━━━━━ DATA SHOWN ━━━━━

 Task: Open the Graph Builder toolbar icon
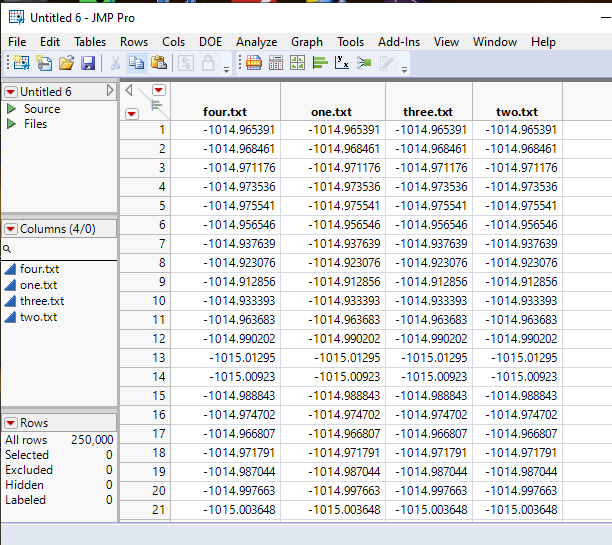coord(298,63)
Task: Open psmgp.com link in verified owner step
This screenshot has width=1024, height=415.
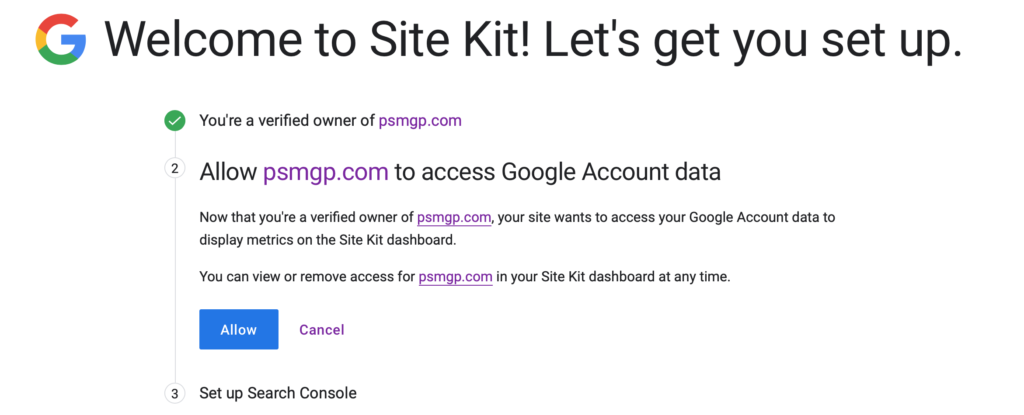Action: (x=420, y=121)
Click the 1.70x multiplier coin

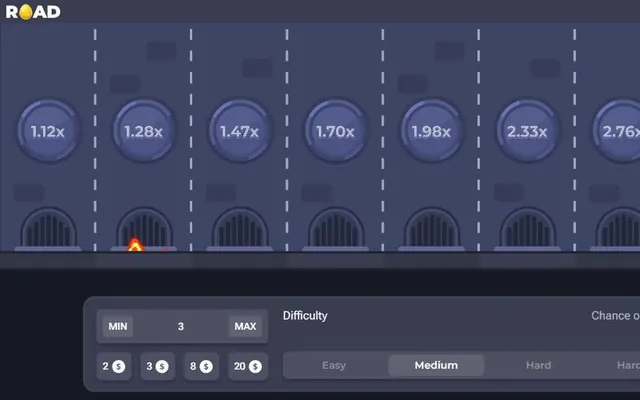(336, 131)
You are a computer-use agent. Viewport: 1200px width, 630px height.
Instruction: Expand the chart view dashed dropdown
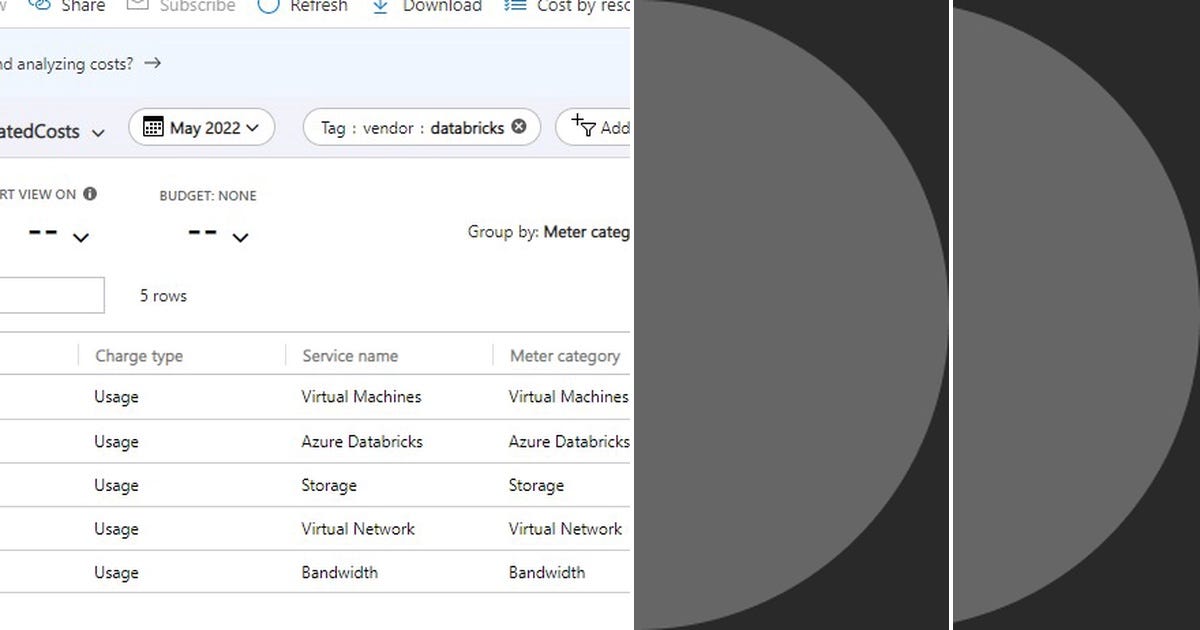click(80, 238)
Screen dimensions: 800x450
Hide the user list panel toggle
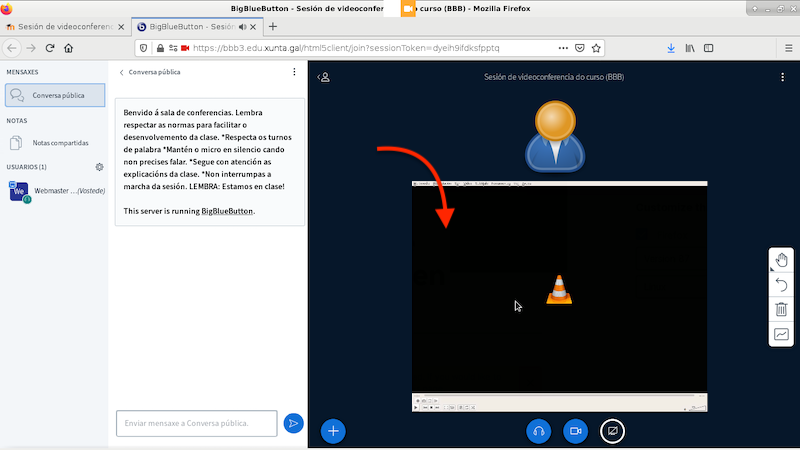tap(324, 77)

━━━━━

Each entry must be set down word for word; no image may be carried over.

> _EXPECTED OUTPUT_:
 Task: Open the Graph Builder toolbar icon
coord(298,63)
Task: Open psmgp.com link in verified owner step
This screenshot has width=1024, height=415.
Action: (x=420, y=121)
Click the 1.70x multiplier coin

(336, 131)
You are a computer-use agent. Viewport: 1200px width, 630px height.
Instruction: Expand the chart view dashed dropdown
click(80, 238)
Screen dimensions: 800x450
Hide the user list panel toggle
tap(324, 77)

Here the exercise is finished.